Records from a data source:
+--
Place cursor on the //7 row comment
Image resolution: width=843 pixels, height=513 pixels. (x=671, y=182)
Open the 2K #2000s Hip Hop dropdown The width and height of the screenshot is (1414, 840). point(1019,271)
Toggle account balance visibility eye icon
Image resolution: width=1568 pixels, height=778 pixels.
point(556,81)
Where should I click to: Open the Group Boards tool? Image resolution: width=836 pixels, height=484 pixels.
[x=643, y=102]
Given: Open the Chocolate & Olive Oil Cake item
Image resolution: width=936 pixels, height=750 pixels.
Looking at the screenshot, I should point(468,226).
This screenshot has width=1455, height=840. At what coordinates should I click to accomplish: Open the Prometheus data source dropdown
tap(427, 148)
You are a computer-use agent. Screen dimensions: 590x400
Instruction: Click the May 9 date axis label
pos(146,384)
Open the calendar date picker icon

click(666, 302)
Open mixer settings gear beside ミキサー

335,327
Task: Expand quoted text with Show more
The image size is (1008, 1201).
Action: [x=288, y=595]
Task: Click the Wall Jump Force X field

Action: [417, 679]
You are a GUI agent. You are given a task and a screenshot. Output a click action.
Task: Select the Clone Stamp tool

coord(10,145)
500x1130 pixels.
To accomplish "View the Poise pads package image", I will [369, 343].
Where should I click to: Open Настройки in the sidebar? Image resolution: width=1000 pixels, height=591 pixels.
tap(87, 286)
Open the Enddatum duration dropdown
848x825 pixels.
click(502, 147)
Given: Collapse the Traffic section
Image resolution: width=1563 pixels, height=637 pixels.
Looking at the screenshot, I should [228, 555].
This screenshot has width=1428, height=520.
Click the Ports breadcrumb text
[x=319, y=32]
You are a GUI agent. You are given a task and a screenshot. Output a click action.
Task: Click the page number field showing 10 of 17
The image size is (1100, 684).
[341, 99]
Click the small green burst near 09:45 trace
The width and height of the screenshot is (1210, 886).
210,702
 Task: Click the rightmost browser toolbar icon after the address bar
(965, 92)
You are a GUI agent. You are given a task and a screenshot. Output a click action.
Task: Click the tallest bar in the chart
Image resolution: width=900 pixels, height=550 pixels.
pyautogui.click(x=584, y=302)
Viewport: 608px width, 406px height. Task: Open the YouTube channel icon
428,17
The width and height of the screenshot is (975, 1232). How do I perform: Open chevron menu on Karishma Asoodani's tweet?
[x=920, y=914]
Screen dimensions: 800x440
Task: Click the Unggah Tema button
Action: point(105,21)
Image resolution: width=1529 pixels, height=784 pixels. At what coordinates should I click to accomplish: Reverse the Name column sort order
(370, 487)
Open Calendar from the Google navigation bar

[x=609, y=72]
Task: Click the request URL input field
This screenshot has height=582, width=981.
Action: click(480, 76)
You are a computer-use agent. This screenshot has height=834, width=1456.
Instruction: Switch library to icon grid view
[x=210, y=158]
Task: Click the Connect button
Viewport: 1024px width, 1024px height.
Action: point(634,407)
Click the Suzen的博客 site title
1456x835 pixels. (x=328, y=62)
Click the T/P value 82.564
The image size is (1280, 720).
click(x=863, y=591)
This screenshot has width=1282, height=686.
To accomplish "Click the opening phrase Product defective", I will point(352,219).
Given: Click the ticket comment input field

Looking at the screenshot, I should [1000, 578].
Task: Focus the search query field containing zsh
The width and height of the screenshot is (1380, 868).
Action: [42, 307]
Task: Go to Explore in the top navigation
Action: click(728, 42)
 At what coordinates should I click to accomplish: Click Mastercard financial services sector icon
+--
Repeat all of the data above word for word, changing nothing.

Place cursor on the //7 row comment
Image resolution: width=843 pixels, height=513 pixels. (x=671, y=182)
Open the 2K #2000s Hip Hop dropdown The width and height of the screenshot is (1414, 840). point(1019,271)
Toggle account balance visibility eye icon
Image resolution: width=1568 pixels, height=778 pixels.
point(556,81)
Where should I click to: Open the Group Boards tool? Image resolution: width=836 pixels, height=484 pixels.
[x=643, y=102]
Given: Open the Chocolate & Olive Oil Cake item
Image resolution: width=936 pixels, height=750 pixels.
Looking at the screenshot, I should point(468,226).
This screenshot has width=1455, height=840. At what coordinates should I click to accomplish: Open the Prometheus data source dropdown
tap(427, 148)
You are a computer-use agent. Screen dimensions: 590x400
Instruction: Click the May 9 date axis label
pos(146,384)
Open the calendar date picker icon

click(666, 302)
Open mixer settings gear beside ミキサー

335,327
Task: Expand quoted text with Show more
The image size is (1008, 1201).
Action: [x=288, y=595]
Task: Click the Wall Jump Force X field

Action: [417, 679]
You are a GUI agent. You are given a task and a screenshot. Output a click action.
Task: Select the Clone Stamp tool

coord(10,145)
500x1130 pixels.
To accomplish "View the Poise pads package image", I will [369, 343].
Where should I click to: Open Настройки in the sidebar? Image resolution: width=1000 pixels, height=591 pixels.
tap(87, 286)
Open the Enddatum duration dropdown
848x825 pixels.
click(502, 147)
Given: Collapse the Traffic section
Image resolution: width=1563 pixels, height=637 pixels.
Looking at the screenshot, I should [228, 555].
This screenshot has width=1428, height=520.
Click the Ports breadcrumb text
[x=319, y=32]
You are a GUI agent. You are given a task and a screenshot. Output a click action.
Task: Click the page number field showing 10 of 17
The image size is (1100, 684).
[341, 99]
Click the small green burst near 09:45 trace
The width and height of the screenshot is (1210, 886).
210,702
 Task: Click the rightmost browser toolbar icon after the address bar
(965, 92)
You are a GUI agent. You are given a task and a screenshot. Output a click action.
Task: Click the tallest bar in the chart
Image resolution: width=900 pixels, height=550 pixels.
pyautogui.click(x=584, y=302)
Viewport: 608px width, 406px height. Task: Open the YouTube channel icon
428,17
The width and height of the screenshot is (975, 1232). How do I perform: Open chevron menu on Karishma Asoodani's tweet?
[x=920, y=914]
Screen dimensions: 800x440
Task: Click the Unggah Tema button
Action: point(105,21)
Image resolution: width=1529 pixels, height=784 pixels. At what coordinates should I click to accomplish: Reverse the Name column sort order
(370, 487)
Open Calendar from the Google navigation bar

[x=609, y=72]
Task: Click the request URL input field
This screenshot has height=582, width=981.
Action: click(480, 76)
You are a computer-use agent. This screenshot has height=834, width=1456.
Instruction: Switch library to icon grid view
[x=210, y=158]
Task: Click the Connect button
Viewport: 1024px width, 1024px height.
Action: point(634,407)
Click the Suzen的博客 site title
1456x835 pixels. (x=328, y=62)
Click the T/P value 82.564
The image size is (1280, 720).
click(x=863, y=591)
This screenshot has width=1282, height=686.
To accomplish "Click the opening phrase Product defective", I will point(352,219).
Given: Click the ticket comment input field

Looking at the screenshot, I should [1000, 578].
Task: Focus the search query field containing zsh
The width and height of the screenshot is (1380, 868).
Action: [42, 307]
Task: Go to Explore in the top navigation
Action: click(728, 42)
 At what coordinates should I click to accomplish: Click Mastercard financial services sector icon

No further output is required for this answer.